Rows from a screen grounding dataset
/---

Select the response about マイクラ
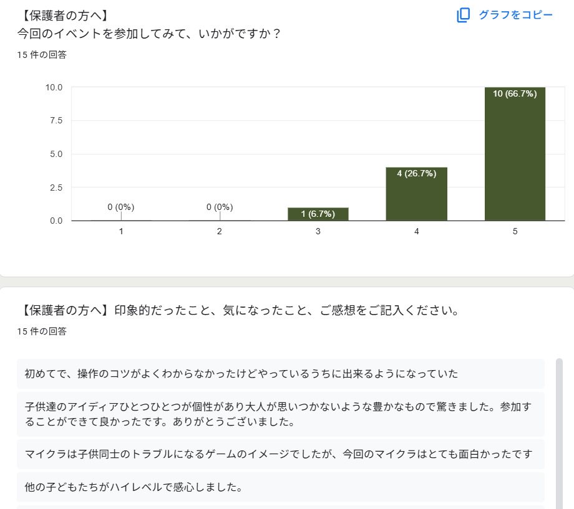 tap(281, 454)
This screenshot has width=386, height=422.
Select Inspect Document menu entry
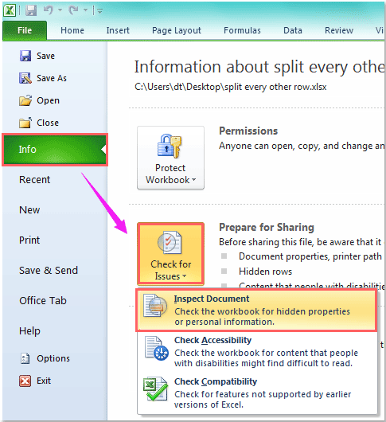(x=257, y=310)
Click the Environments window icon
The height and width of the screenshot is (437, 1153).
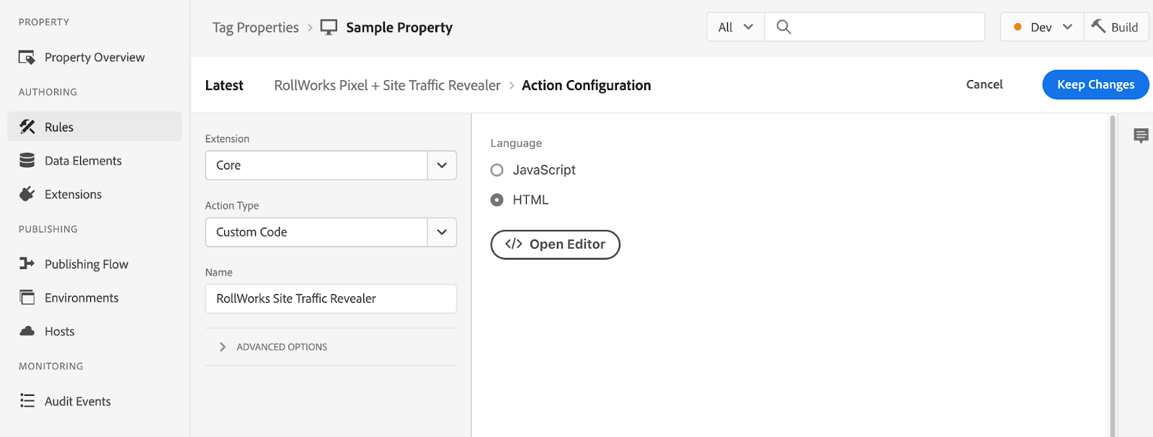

\---

Write out every line of the records above word for word, leaving out the pictures.

Problem solution.
Select the response about マイクラ
 tap(281, 454)
This screenshot has width=386, height=422.
Select Inspect Document menu entry
(x=257, y=310)
Click the Environments window icon
The height and width of the screenshot is (437, 1153).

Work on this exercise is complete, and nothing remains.